Я что-то мекал насчет болдинской осени или приводил слова Маяковского, мол, у Блока из десяти стихов только два удачны… (Высказывание весьма спорное, потому что блоковский третий том сплошь состоит из удач!)
— История нас рассудит, — усмехаясь в усы, отвечал Борис, не желая дискутировать на эту, по-видимому, слишком личную для него тему. Он вообще был человек закрытый, никогда не лез (даже выпив, — впрочем, пьяным, хотя выпивал с ним не так уж редко, я его ни разу не видел) вам в душу, но и в свою не впускал. Впрочем, иногда, но очень ненадолго раскрывался. Так, незадолго до смерти жены (видимо, в году 76-м) он признался мне, что, как Жанна д’Арк, с детства слышит голоса, отчего отец называл его идиотом. Кстати, «Идиот» Достоевского был его любимой книгой.
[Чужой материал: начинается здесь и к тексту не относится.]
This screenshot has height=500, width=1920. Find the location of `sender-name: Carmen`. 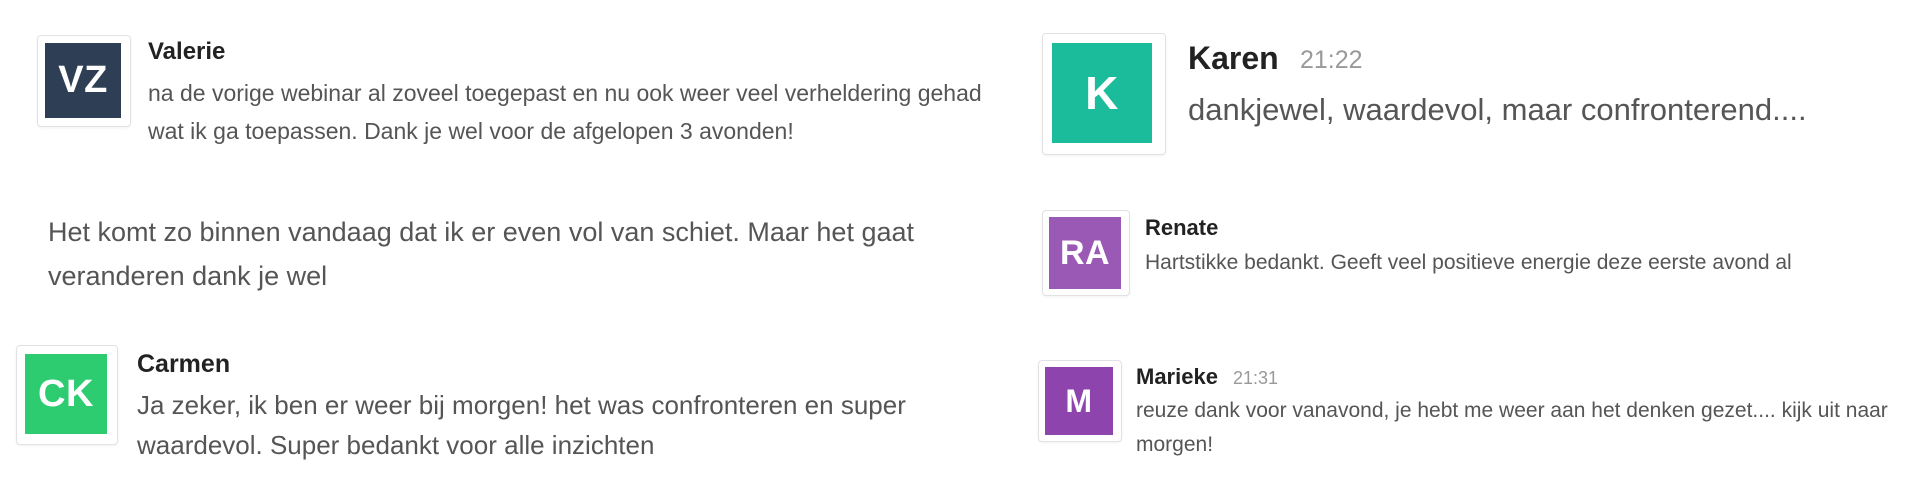

sender-name: Carmen is located at coordinates (184, 364).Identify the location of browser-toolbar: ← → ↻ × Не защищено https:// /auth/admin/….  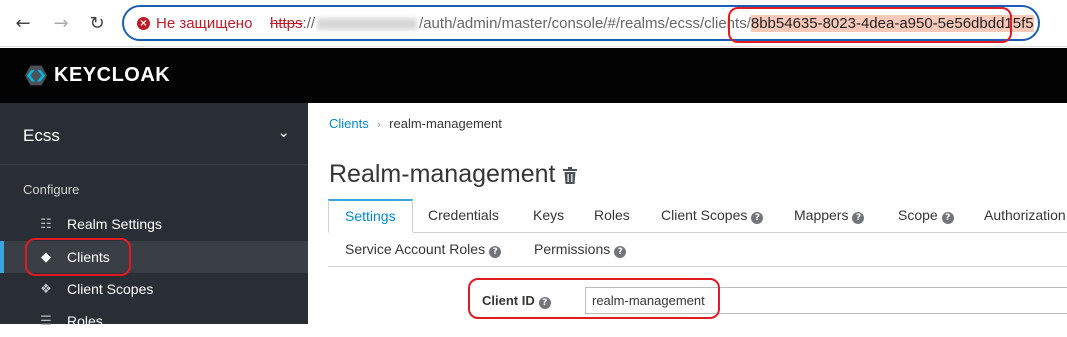
(534, 24).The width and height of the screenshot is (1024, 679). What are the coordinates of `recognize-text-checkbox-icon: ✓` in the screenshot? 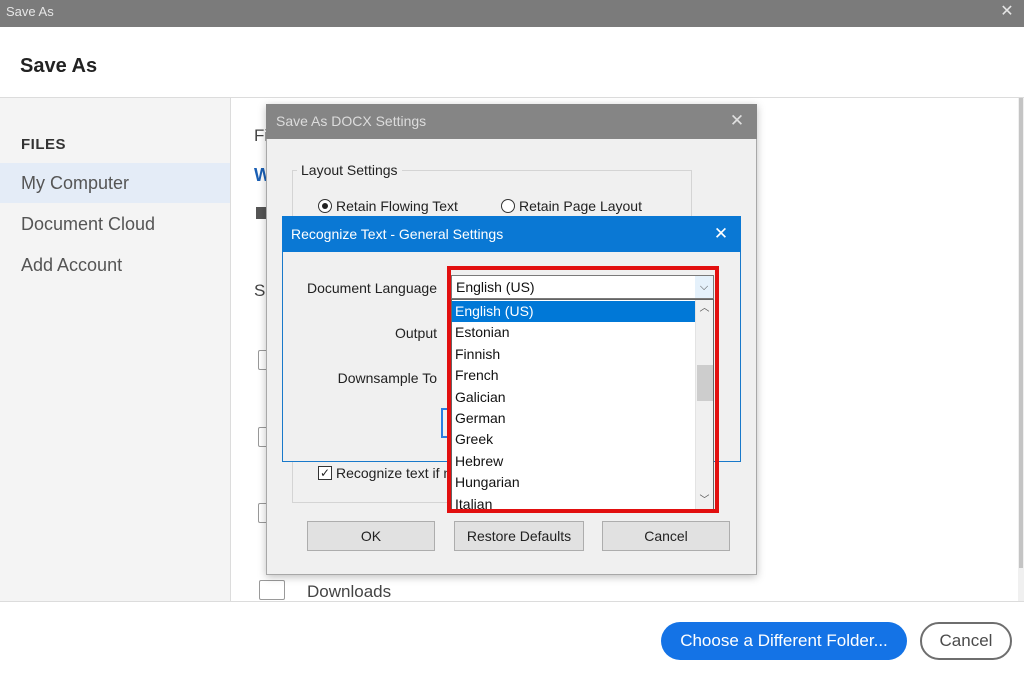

Впрочем, кто знает, — я и по сей день не решил, связано ли наше дело с подобными отклонениями. Хотя поэты — люди и со странностями, однако их стихи заряжены душевным здоровьем. Помню, как я впервые прочел Слуцкого, еще в машинописи. Это было зимой 53-го. Еще не умер Сталин, и ждать можно было всего самого страшного. Стихи Бориса меня потрясли. Я понял, что он поэт удивительный, ни на кого не похожий, со своей формой, своим звуком, своими ритмами, рифмами, тропами, словно он вырос на своем, отдельном ото всех месте. Но при этом укорененность в державинские традиции ощущалась — да и как ей было не ощущаться?! Несмотря на печаль и, казалось бы, полную безнадегу, в стихах Бориса было то, что определил Маяковский бессмертной строкой: «И стоило жить, и работать стоило».
За два с лишним десятка лет нашей дружбы Слуцкий не раз повторял, что самым счастливым для него временем были четыре года войны. Видимо, это происходило потому, что стихов на фронте он не писал и разлада между поступком и осознанием поступка для него, как ему тогда казалось, не было. Но так ли? Стихи как раз это опровергают:
Я судил людей и знаю точно, Что судить людей совсем не сложно, — Только погодя бывает тошно, Если вспомнишь как-нибудь оплошно. Кто они, мои четыре пуда Мяса, чтоб судить чужое мясо? Больше никого судить не буду. Хорошо быть не вождем, а массой. Хорошо быть педагогом школьным, Иль сидельцем в книжном магазине, Иль судьей… Каким судьей? Футбольным: Быть на матчах пристальным разиней. Если сны приснятся этим судьям, То они кричать во сне не станут. Ну а мы? Мы закричим, мы будем Вспоминать былое неустанно. Опыт мой особенный и скверный — Как забыть его себя заставить? Этот стих — ошибочный, неверный. Я не прав. Пускай меня поправят.Этот стих он прочел мне летом 54-го года. Характерна его концовка: тогда еще он признавал за властью право поправлять. Однако и в то время его поэтический дар был прозорливее его политических взглядов. В своих вершинных стихах он себя не «смирял», не становился «на горло собственной песне». Смирял он себя лишь как член КПСС. В пятидесятых годах он мне говорил, что хочет писать для умных секретарей обкомов, и не скоро понял, что у них другого рода ум и что такие стихи, как пишет он, им не нужны.